Cate is your typical Jersey City high school senior and peace lover, and what a time to be one: The year is 1969, and war is raging in Vietnam. As TV news brings the carnage of battle into American homes for the first time, national support for the war is plummeting. Nevertheless, Cate’s cousin, Albie, is as gung-ho about becoming a soldier as he’s ever been. Albie is the kind of kid who grew up playing make-believe war, gorging himself on the battlefield heroics of his parents’ generation, the soldiers who returned from World War II victorious, if damaged. Despite overwhelming protestations from his entire family, Albie enlists in the military right after high school graduation, all but guaranteeing a ticket to the front lines overseas. Cate, shattered and made furious by his decision, must attempt to move forward with her life. She knows she wants to flee her small town for the big city, and though she dreams of life in New York City’s Greenwich Village, she can’t quite afford it, stuck as she is in a menial typing job. Though Cate’s mother’s dream is for her daughter to become one of the glamorous, eligible bachelorettes in the secretarial pool, Cate is miserable in that environment from the start: “The doors parted to the clatter of typewriters and sour smell of smoke—and yelling. A tall woman, dressed in black…berated a typist cowering in her seat.” Cate’s distaste for regimentation is evident from an early age, as readers see in chapters that flash back to the late 1950s and early 1960s, when Cate was a rebellious asker of questions (qualities not appreciated in her strict Catholic school), and Albie always tried to protect her out of love, drawing attention away from her back to himself.

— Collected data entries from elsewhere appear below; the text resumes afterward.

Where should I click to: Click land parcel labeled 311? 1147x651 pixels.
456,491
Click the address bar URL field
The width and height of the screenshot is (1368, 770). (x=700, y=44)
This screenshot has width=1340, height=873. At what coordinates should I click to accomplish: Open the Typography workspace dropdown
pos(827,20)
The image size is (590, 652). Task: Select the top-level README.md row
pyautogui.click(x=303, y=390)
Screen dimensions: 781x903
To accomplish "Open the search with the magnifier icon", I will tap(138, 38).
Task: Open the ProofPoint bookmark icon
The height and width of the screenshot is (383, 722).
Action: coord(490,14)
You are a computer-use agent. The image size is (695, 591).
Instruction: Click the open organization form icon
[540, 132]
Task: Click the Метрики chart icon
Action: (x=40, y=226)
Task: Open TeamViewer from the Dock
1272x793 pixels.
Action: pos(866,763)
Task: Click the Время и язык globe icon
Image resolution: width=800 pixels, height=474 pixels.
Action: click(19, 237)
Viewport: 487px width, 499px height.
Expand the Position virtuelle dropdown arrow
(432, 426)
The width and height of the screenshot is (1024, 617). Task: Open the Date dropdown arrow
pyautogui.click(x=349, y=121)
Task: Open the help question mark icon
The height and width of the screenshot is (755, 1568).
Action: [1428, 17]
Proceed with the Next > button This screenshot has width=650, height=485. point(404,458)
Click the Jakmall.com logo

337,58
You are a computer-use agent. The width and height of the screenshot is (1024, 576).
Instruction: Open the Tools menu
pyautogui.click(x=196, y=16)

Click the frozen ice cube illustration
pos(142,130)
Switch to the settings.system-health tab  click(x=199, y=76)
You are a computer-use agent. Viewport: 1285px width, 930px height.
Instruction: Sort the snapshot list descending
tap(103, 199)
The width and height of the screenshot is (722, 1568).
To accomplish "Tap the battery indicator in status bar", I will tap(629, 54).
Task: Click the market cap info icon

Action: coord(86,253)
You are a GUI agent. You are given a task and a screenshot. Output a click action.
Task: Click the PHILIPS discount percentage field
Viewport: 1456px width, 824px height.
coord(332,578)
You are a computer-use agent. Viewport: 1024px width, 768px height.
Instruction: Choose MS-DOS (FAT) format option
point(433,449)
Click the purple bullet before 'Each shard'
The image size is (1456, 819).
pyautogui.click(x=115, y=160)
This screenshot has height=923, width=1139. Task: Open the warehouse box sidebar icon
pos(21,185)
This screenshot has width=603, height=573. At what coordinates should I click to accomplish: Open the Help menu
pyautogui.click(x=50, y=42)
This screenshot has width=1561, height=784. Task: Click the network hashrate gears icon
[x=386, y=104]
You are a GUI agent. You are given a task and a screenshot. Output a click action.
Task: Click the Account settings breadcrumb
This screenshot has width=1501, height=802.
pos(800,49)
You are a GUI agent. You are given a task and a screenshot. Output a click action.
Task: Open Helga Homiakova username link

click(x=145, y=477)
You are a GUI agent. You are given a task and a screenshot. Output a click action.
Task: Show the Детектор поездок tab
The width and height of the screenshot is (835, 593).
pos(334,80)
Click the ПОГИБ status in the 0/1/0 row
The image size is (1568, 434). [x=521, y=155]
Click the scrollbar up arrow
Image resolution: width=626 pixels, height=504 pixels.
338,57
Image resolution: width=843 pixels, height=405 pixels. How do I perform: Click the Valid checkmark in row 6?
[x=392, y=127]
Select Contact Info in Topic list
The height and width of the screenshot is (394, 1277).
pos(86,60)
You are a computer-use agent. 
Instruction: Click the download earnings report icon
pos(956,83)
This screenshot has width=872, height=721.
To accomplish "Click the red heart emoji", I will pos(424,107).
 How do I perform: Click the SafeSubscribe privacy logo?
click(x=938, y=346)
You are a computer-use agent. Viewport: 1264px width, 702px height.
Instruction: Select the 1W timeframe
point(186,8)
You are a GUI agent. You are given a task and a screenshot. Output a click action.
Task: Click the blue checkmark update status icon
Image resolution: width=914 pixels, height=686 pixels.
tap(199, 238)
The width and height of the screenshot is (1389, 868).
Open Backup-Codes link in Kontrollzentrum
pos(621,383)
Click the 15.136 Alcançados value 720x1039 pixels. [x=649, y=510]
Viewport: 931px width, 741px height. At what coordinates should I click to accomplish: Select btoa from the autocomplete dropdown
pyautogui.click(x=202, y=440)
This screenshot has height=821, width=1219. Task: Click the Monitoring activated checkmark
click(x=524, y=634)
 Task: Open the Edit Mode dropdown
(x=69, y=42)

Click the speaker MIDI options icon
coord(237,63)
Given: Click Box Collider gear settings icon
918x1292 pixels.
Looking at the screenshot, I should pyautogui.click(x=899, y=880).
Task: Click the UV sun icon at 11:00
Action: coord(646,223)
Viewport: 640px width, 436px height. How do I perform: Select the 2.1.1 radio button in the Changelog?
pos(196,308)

The manner in which readers’ perception of the characters’ relationship grows in concert with Cate and Albie’s coming of age works well, providing important context that allows the forthcoming tragedies to hit home. While navigating the city, Cate makes a friend whose writing explores the suffering of Vietnam veterans, opening Cate’s eyes to another side of the war and helping her to see what those very same soldiers she resents might be going through. Novels about the Vietnam War have become commonplace, but Black-Gould and Hardiman’s work manages to carve out territory that feels contemporary by not shying away from issues that resonate today—including the treatment of LGBTQ+ people and the divisiveness a war can foment within a country—which are as relevant right now as they ever were. Though this novel may not be groundbreaking relative to other accounts of the conflict, it does succeed in presenting characters who are memorable enough to keep readers engaged throughout the story and beyond the final page. Cate, in particular, travels an arc that satisfies both in its literary aims and its emotional resonance.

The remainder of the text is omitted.